About a dozen of the folks doing the organizing in Toronto had either experience of or interest in filmmaking. Initially, they just wanted to document that one action, which was the largest climate-focused mobilization to that point in history, and to interview people from communities in the New York area that were part of making it happen. But they emerged from the People’s Climate March energized and they wanted to turn the project into something larger.
They fundraised just enough money to incorporate their own little production company and to pay for a tour across Canada and the United States. On that tour, they interviewed as wide a range of people as they could about climate change and about taking action – faith leaders, academics, Indigenous leaders, artists, politicians, and more. From more than a hundred hours of footage, they crafted a sharp one-hour film that goes through the threat that climate change poses, the important actions that so many people in so many communities are already taking, and the society-wide engagement that we are going to need if we want to build an effective response.

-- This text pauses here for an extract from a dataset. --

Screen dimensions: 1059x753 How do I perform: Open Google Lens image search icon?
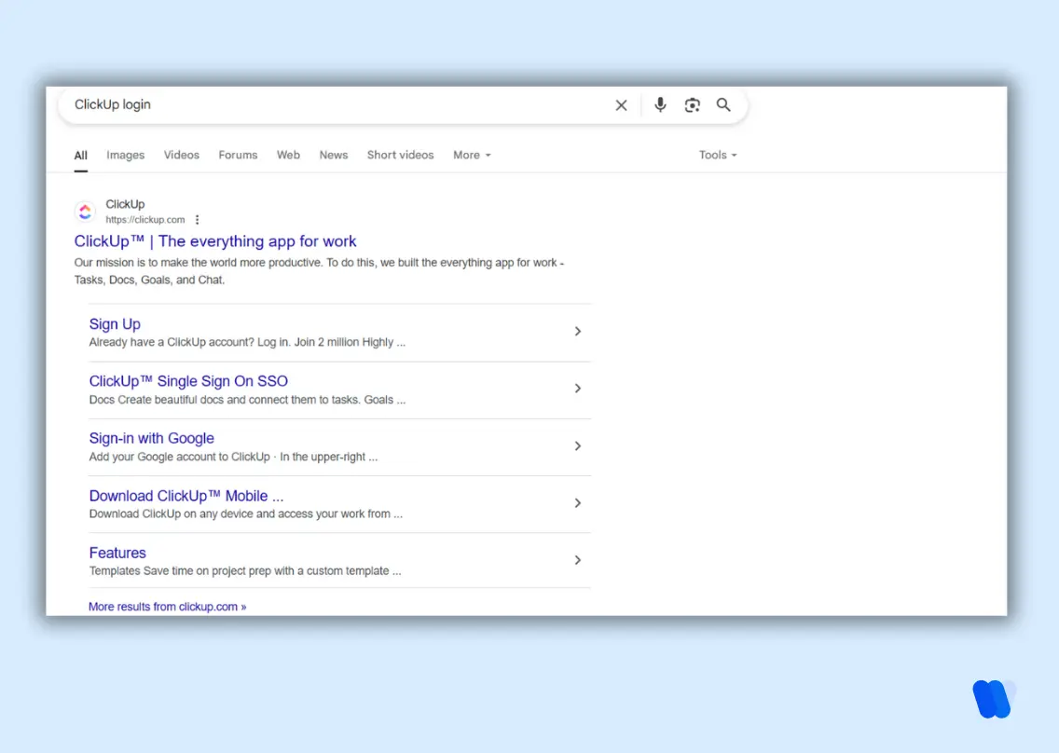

The film, directed by Reimer-Watts, was released in the fall of 2017 under the title Beyond Crisis.
They tried to craft the film in ways that would maximize its utility as a movement-building intervention. For instance, even though aiming for a run-time of just an hour made the editing process more difficult, they did so to allow for more time after screenings for collective conversation. And, indeed, in the resources they have produced to promote the film, they have actively encouraged such conversation, and it has been part of most of the screenings so far. To date, the majority of screenings have taken place in Ontario, but some have happened as far afield as Hong Kong and England, and the current phase of the promotional work aims to expand the film’s reach.
For Reimer-Watts, it was important to orient the overall narrative of the film not only to show the gravity of the climate crisis, but to show the possibilities for meaningful action as well – that it actively encourage hope and action rather than passive despair. Part of this involved focusing less on the sorts of positive but vastly inadequate individual consumption choices that are so often the go-to answers to “what can I do” from environmental media and more on collective action, including collective efforts to organize and mobilize climate-focused social movements.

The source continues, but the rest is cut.